Over the long term, that is no doubt true, but at the moment in the U.S. Pacific Northwest corner of the globe, not so much.
With rich hydroelectric resources and an overabundance of water heading down or toward our rivers, there is way too much power-producing capacity. The federal agency that markets power from federal dams and pretty much controls the grid has cut down on its diet of electricity from the regions blooming wind farm industry and from other non-hydro producers to favor the cheap, natural flow of kinetic energy carried by the region’s rivers, chiefly the Columbia.
But even that “interim policy” of the Bonneville Power Administration has not been enough to keep from essentially poisoning one 50-mile stretch of the river below Grand Coulee Dam with, well, air.
That’s right. Air, and more specifically the nitrogen in it, is killing hundreds of thousands of fish in fish farms downstream, and evidently at least some wild fish, too.

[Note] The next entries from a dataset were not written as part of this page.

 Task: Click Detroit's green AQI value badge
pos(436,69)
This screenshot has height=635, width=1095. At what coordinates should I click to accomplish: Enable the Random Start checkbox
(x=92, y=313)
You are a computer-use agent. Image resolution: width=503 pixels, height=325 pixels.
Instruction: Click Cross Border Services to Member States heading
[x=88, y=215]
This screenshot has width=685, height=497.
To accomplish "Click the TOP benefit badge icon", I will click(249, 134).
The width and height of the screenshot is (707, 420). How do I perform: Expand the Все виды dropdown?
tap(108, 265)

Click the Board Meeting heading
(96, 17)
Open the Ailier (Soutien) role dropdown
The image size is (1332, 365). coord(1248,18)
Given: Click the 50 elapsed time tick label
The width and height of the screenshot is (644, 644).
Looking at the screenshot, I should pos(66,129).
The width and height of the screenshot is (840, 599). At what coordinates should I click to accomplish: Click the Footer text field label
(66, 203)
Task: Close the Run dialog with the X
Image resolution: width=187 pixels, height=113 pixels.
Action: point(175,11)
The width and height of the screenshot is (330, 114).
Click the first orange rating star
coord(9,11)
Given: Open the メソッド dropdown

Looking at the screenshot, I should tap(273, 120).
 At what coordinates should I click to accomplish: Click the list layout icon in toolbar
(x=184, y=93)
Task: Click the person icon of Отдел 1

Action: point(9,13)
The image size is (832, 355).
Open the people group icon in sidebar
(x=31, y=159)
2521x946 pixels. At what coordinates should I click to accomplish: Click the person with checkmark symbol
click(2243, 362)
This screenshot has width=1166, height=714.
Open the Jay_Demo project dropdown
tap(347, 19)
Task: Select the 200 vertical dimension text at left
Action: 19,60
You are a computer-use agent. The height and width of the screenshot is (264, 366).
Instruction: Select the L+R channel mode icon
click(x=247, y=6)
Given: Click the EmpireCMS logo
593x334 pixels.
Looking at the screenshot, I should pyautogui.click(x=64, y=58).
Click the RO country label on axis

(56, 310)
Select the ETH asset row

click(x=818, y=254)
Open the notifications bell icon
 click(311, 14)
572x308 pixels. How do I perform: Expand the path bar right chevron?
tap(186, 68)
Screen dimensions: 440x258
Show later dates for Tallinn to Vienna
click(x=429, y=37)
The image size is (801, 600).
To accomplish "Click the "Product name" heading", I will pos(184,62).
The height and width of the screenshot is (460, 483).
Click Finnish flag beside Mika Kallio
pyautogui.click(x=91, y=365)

The nitrogen is injected into the water at the dam as it is spilled through outlet tubes used when the water in Lake Roosevelt, which forms behind Grand Coulee Dam, is too low to spill over the top. Today, about 733,000 gallons per second are plunging into the frothy waters. The fish take in the nitrogen in their gills and get the fish equivalent of what human divers call the bends when they head toward the surface, as in when they eat.
Eight of the big dam’s 22 generators are shut down for maintenance right now, but it’s a sure bet that if BPA didn’t have so much power production that it has to give it away, they’d want those generators online and making money.
That seems unlikely to happen, despite the title of this post. But the situation should serve as an illustration to anyone tempted to think that so-called “green” technologies, like wind power, are as simple a solution to the quest for greenness as we want to believe.
And the current glut of water in the river is not the first time wind power has caused grief as a solution that makes little sense.
Grant County’s Public Utility District, which operates two dams on the Columbia, has at times found itself paying other utilties to take its electricity. It has to accept so much wind power under state law. And running the river through its turbines is friendlier to endangered fish species than gas-inducing spills. So, there have been times when the utility was buying electricity from the wind farms, had to produce its own and couldn’t sell it due to market conditions. So it had to pay other utilities to take it.
Realize that the power produced at these dams hits a grid of transmission lines that spans 14 western states. So your admirable habit of shutting off the light switch or taking quick showers may or may not actually be helping the environment at any given time.